Block create-list flow when no stores exist

  • A shopping list requires a Store (see ListSummary.store and the newStoreId state in lists/+page.svelte), so the create-list flow shouldn't be available until at least one store exists.
  • Behavior: if user tries to open the create-list UI (or hits the create-list page directly via URL) with zero stores, surface a toast.warning() (or modal) that says "You need to create a store first" with a CTA linking to /stores. Don't render the empty/broken create form.

Stores

Store types / categorization

  • Add a type (or category) to Store so users can classify each one: grocery (Publix, Kroger), home improvement (Lowes, Home Depot), big box (Sam's, Costco), etc.
  • Backend: new column on Store, migration, exposed in create/update payloads. Likely a fixed enum maintained by the app rather than user-defined, but confirm.
  • Frontend: type selector in the add/edit store form. Consider grouping or filtering the stores list by type once the dataset grows.
  • Open questions:
    • Fixed enum of types vs. user-extensible list? (Recommend fixed to start — easier to reason about, matches how shopping lists are likely scoped per store.)
    • Starter set of types? Suggested: Grocery, Home Improvement, Big Box, Pharmacy, Specialty, Other.
    • Does store type affect anything beyond display (e.g., filtering recipes/ingredients to grocery-only stores)?

Confirm-before-delete + block delete when in use

  • Add a modal confirmation prompt before deleting a store (currently one click → gone, no undo).
  • Disallow deletion of a store that has any active shopping lists associated with it.
  • Backend status: StoreEndpoints.cs DELETE already returns 400 with {error: "Store has shopping lists.
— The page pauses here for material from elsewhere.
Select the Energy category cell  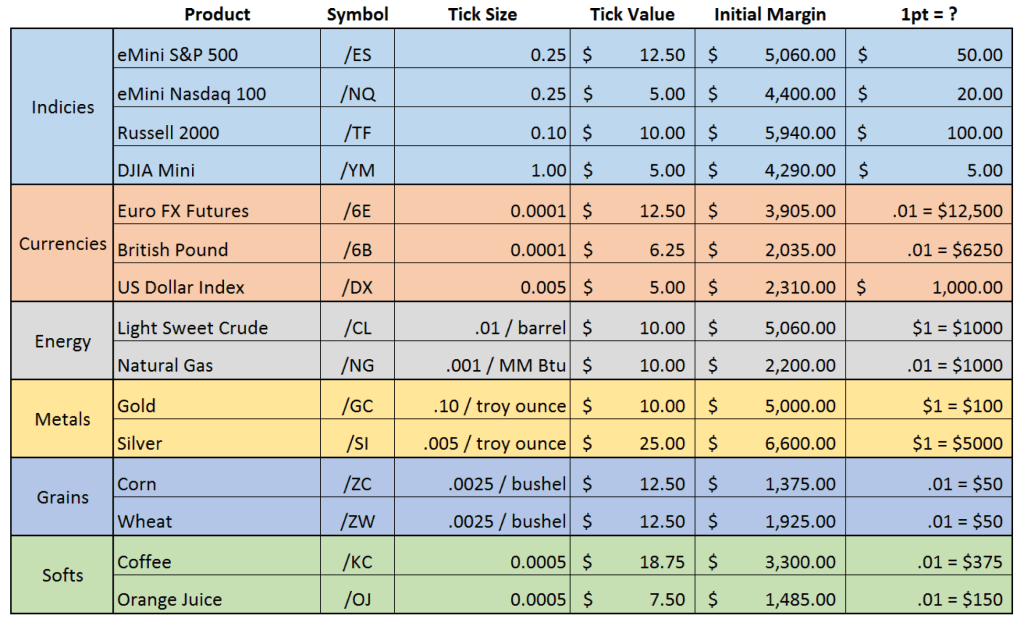(63, 341)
Remove them first."} if any list references the store. Consider switching to 409 Conflict for semantic correctness.
  • Frontend status: stores/+page.svelte deleteStore currently surfaces the backend message via toast.error(). Replace with the new confirmation modal that also surfaces this error inline (or as a toast on confirm-action failure).
  • Open question: what counts as "active"? Backend currently blocks on any list. Decide whether archived/completed lists should still block deletion.

Duplicate store name → 500 + silent frontend (bug)
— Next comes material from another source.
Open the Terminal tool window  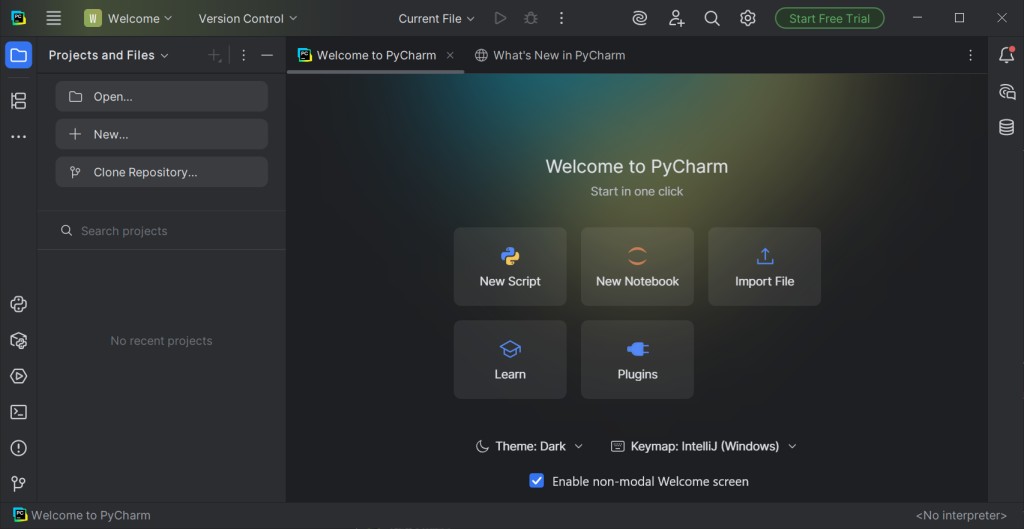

  • Adding a store with a name that already exists triggers the unique constraint on Store.Name, which leaks out as a 500 from StoreEndpoints.cs POST (no exception handling).
  • Frontend addStore in stores/+page.svelte swallows the error — the form just sits there with no feedback.
  • Fix: backend should pre-check (or catch the unique-violation) and return 409 with a helpful message; frontend should display a toast.error() (e.g. "A store named 'Kroger' already exists") rather than failing silently.
  • Same pattern likely affects PUT (rename to an existing name).